Discover why Dubai is now the world’s top destination for investors and end-users seeking luxury living with a branded touch

Dubai branded residences sector soars: 410% growth in 10 years

According to a recent report by property consultancy Global Branded Residences (GBR), the branded residences sector in Dubai has experienced a significant growth of 410% over the past 10 years, increasing from ten projects in 2014 to 51 projects currently operating. In the last five years alone, the sector has grown by 122%, rising from 23 projects to 51. Dubai is now recognised as the leading destination globally for branded residences, showcasing the remarkable expansion of this market sector in the Emirates.

Some of the UAE’s most prominent developers, including Emaar, DAMAC, Binghatti, and Arada are realising the benefits of collaborations with hotel and lifestyle brands, while hotel operators including Accor, Kerzner (One & Only Resorts) and the Mandarin Oriental Group are leading the trend. 

Branded residences differ from luxury residential projects in a variety of ways.  They provide a curated lifestyle that is managed by some of the world’s most experienced hotel brands. These brands manage the Home Owners’ Association as well as the services and amenities in the building. 
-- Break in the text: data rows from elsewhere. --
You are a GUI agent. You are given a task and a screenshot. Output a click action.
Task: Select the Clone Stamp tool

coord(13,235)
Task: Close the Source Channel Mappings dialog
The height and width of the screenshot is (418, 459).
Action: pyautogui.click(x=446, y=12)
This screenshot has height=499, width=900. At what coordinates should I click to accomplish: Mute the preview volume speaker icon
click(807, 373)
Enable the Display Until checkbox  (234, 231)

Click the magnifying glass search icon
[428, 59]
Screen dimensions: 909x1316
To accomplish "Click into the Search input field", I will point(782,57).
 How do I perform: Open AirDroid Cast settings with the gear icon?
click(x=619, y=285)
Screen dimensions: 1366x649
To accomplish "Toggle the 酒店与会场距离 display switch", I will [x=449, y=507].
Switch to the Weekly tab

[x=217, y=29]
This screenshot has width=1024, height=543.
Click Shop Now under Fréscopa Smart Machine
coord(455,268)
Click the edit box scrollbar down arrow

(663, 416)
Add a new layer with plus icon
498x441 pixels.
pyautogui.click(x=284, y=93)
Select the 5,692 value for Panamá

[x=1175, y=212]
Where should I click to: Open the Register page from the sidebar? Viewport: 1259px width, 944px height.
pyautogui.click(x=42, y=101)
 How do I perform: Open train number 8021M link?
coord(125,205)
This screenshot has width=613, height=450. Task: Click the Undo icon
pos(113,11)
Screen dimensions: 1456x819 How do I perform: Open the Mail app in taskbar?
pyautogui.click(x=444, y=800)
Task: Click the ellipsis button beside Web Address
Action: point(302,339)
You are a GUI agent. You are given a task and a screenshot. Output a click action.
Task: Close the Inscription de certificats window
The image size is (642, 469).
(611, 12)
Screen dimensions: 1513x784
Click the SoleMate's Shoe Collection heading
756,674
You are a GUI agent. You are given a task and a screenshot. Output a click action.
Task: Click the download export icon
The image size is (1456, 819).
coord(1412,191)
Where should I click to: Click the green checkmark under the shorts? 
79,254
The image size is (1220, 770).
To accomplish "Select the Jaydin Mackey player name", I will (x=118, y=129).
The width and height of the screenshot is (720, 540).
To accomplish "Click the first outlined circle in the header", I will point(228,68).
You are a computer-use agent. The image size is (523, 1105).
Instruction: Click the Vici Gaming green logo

In most locations, you expect to see a higher and wider range of services and amenities compared to non-branded developments, and there are further benefits to buyers through reciprocal benefits programs in hotels and properties of the same brand. Furthermore, where there is the option for a managed rental program, the owners of the units can benefit from a split of the rental income generated by their unit when not in residence. These rentals and the maintenance of the unit are managed by the operating brand.

The design and fit-out of branded developments also tend to surpass the quality delivered in non-branded projects. In the case of non-hotel brands, the difference is in the quality and branding of the fixtures and fittings and furnishing, which will be curated by some of the world’s leading fashion, design, luxury goods, and automotive companies.

Offering such a premium proposition, what is the cost of bringing a branded residence to market in Dubai?  According to Robert Gill, Director of De Leeuw International, considering construction, professional fees and marketing, the cost for a mid-scale development starts around $2,700 per m2 up to luxury developments at $5,300 per m2.  On a like-for-like quality basis, you can anticipate the uplift from a non-branded development to be between 7-12%, although typically, branding can often increase the quality, which can distort the real margin. 

From an investment and end-user standpoint, does the premium paid for such high-end properties justify the potential returns and long-term value?

Riyan Itani, Director and Founder of Global Branded Residences and author of the “Future of Branded Residences” report sheds some light: “Globally speaking, the premium that is achieved in sales for branded residences versus non-branded is approximately 30%. This premium can vary considerably, for example, it can be as low or lower than 5-10% in some major global cities where comparable non-branded properties benefit from many of the same services and amenities as branded projects (concierge, gym, valet parking, spa, etc.) to over 100% in an emerging global market, where the competing non-branded stock is basic in its offering, design and services.”

Increased sales velocities are also a major draw of developing branded projects, especially at an off-plan level. This increase in sales pace is underpinned by the confidence and security perceived by purchasers through the involvement of the brands. In short, buyers understand that a brand or operator would not have put their name to a project unless they were sure it would be delivered on time and to the highest standards.

“For buyers, branded residences tend to hold their value (capital value) in resales (adjusting for inflation) compared to non-branded products that will tend to date faster and be surpassed by newer, better amenitised non-branded projects in the same market,” he concludes.